Directions >> Output only the lines that run from the line holding "Where should I click to: Close" to the end of the entries, both ends included, and skip the pictures.

Top of Data for this exercise

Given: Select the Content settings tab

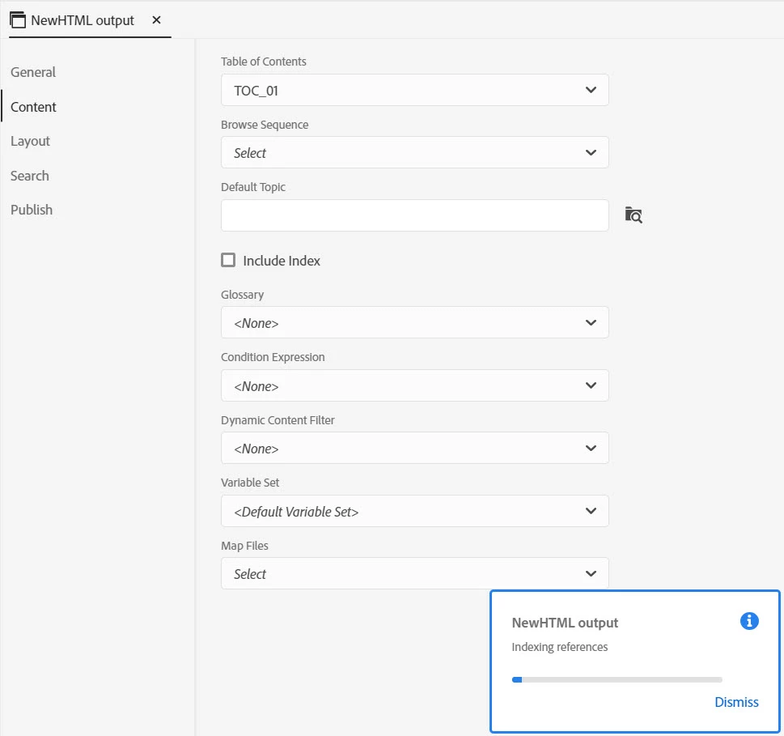Looking at the screenshot, I should pyautogui.click(x=33, y=107).
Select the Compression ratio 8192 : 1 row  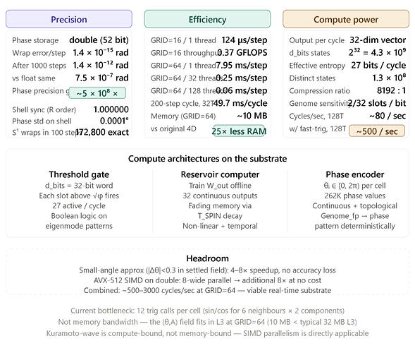coord(347,90)
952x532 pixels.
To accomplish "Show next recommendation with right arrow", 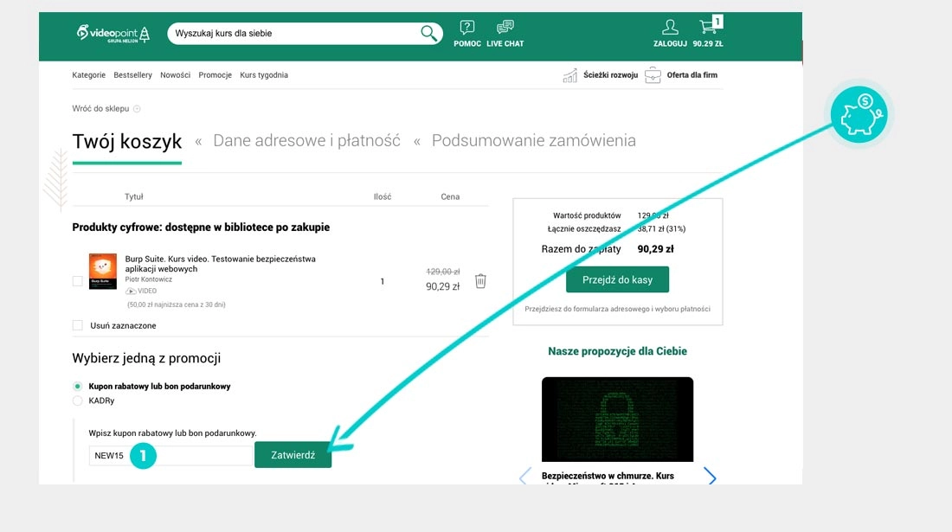I will (x=710, y=477).
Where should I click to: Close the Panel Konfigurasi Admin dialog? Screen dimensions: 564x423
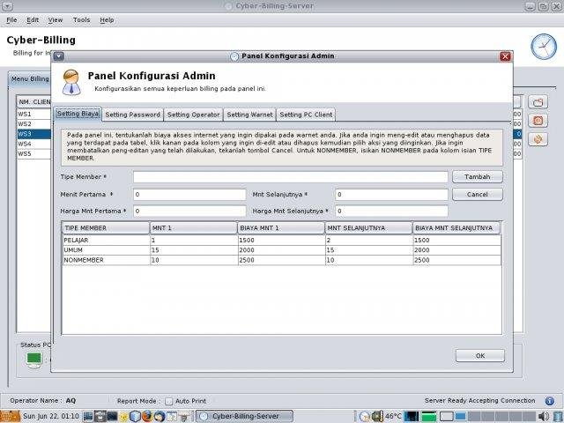(505, 56)
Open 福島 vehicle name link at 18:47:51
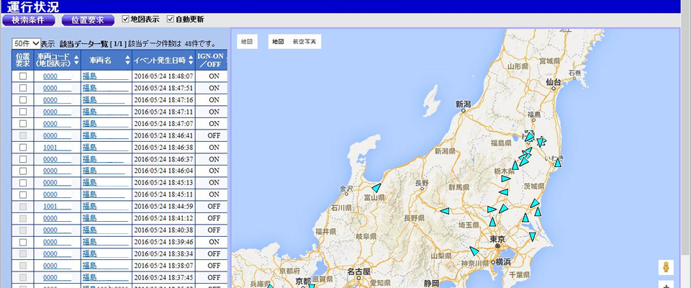691x288 pixels. (x=89, y=88)
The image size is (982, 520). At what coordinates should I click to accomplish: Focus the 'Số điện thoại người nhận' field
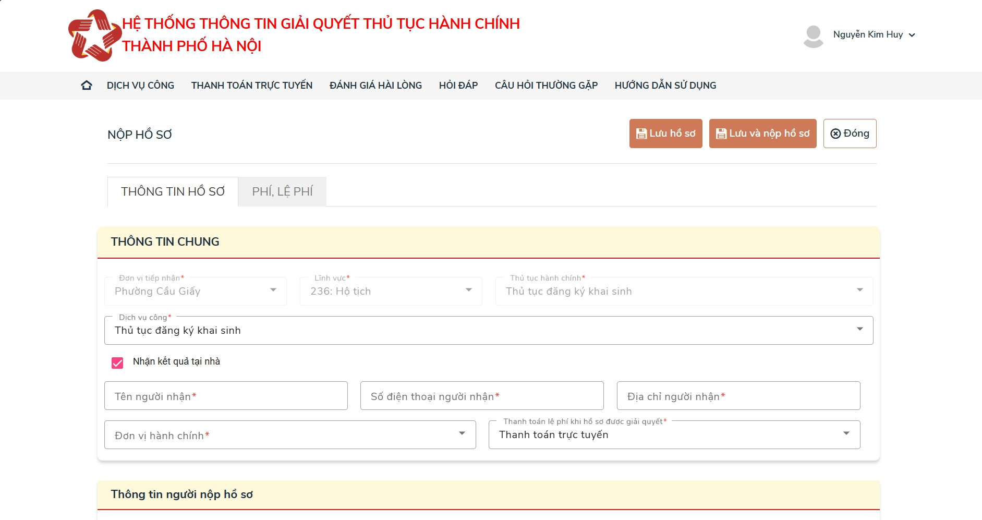click(x=482, y=396)
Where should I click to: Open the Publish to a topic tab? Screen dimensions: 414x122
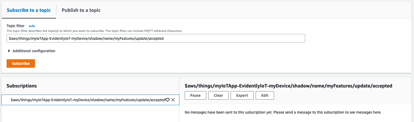(81, 10)
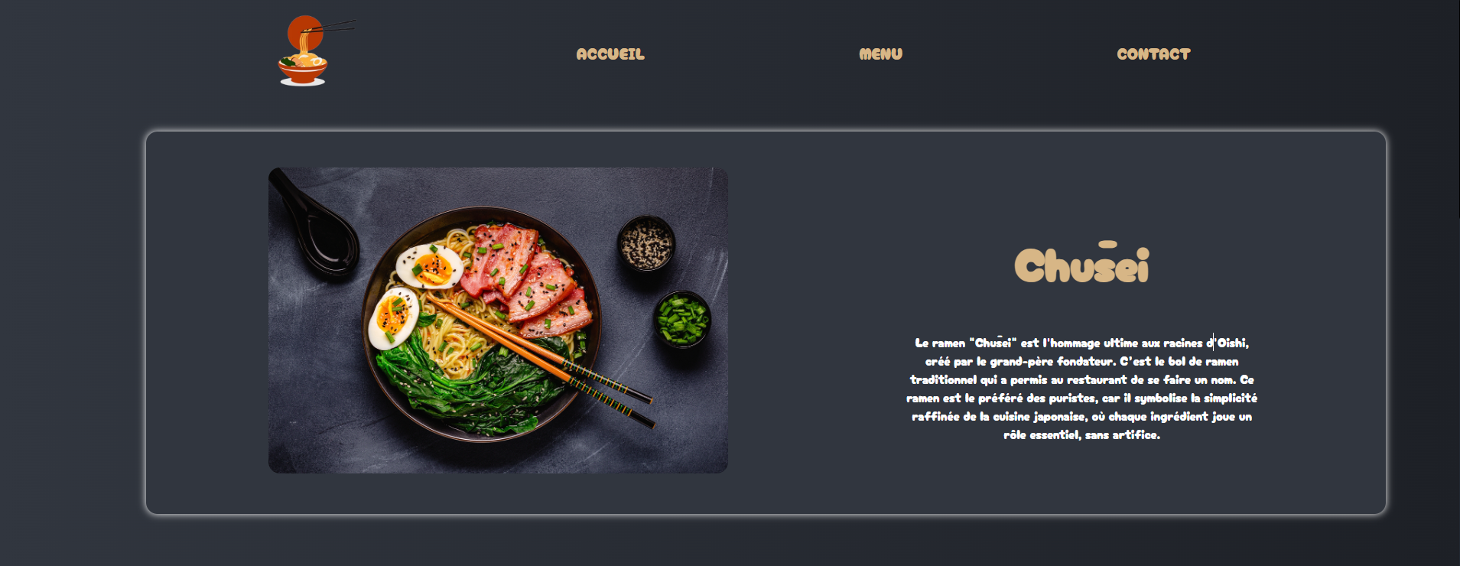Open the MENU navigation link
Image resolution: width=1460 pixels, height=566 pixels.
(x=880, y=54)
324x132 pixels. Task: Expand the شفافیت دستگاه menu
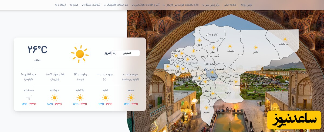pos(91,5)
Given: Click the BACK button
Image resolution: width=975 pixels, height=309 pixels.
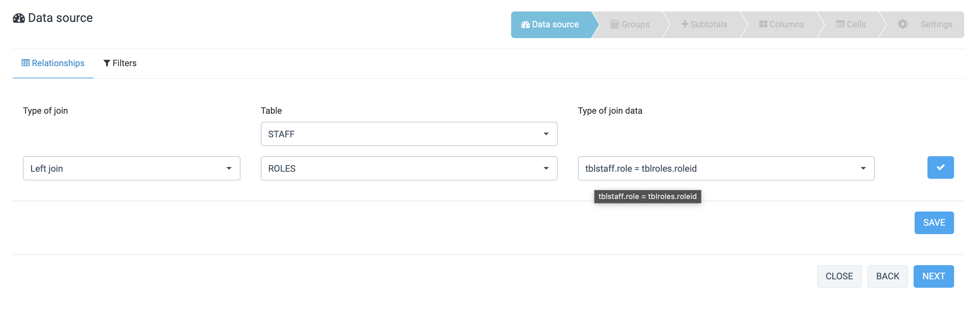Looking at the screenshot, I should pyautogui.click(x=887, y=276).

Bottom of Data for this exercise

Response >>
Where should I click to: Close the Panel Konfigurasi Admin dialog? Screen dimensions: 564x423
(505, 56)
Open 福島 vehicle name link at 18:47:51
691x288 pixels. (x=89, y=88)
The image size is (982, 520). At what coordinates should I click to accomplish: Focus the 'Số điện thoại người nhận' field
click(x=482, y=396)
Where should I click to: Open the Publish to a topic tab? Screen dimensions: 414x122
(81, 10)
Open the MENU navigation link
Image resolution: width=1460 pixels, height=566 pixels.
(x=880, y=54)
324x132 pixels. Task: Expand the شفافیت دستگاه menu
pos(91,5)
Given: Click the BACK button
Image resolution: width=975 pixels, height=309 pixels.
Looking at the screenshot, I should pyautogui.click(x=887, y=276).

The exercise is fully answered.